[Stored records]
================

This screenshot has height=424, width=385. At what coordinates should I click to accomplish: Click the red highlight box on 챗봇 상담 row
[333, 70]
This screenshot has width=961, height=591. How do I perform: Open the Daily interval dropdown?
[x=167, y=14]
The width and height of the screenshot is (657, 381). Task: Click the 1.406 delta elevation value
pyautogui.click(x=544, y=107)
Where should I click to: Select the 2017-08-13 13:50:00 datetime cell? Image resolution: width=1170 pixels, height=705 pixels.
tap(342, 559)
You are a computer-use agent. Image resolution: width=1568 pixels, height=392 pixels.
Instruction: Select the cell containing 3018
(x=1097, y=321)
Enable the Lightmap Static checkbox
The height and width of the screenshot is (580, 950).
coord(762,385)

================

§ EXERCISE DESCRIPTION
Quote all the records. Keep every word exact.

§ PROBLEM SOLUTION
This screenshot has height=424, width=385. At what coordinates should I click to accomplish: Click the red highlight box on 챗봇 상담 row
[333, 70]
This screenshot has width=961, height=591. How do I perform: Open the Daily interval dropdown?
[x=167, y=14]
The width and height of the screenshot is (657, 381). Task: Click the 1.406 delta elevation value
pyautogui.click(x=544, y=107)
Where should I click to: Select the 2017-08-13 13:50:00 datetime cell? Image resolution: width=1170 pixels, height=705 pixels.
tap(342, 559)
You are a computer-use agent. Image resolution: width=1568 pixels, height=392 pixels.
Instruction: Select the cell containing 3018
(x=1097, y=321)
Enable the Lightmap Static checkbox
The height and width of the screenshot is (580, 950).
coord(762,385)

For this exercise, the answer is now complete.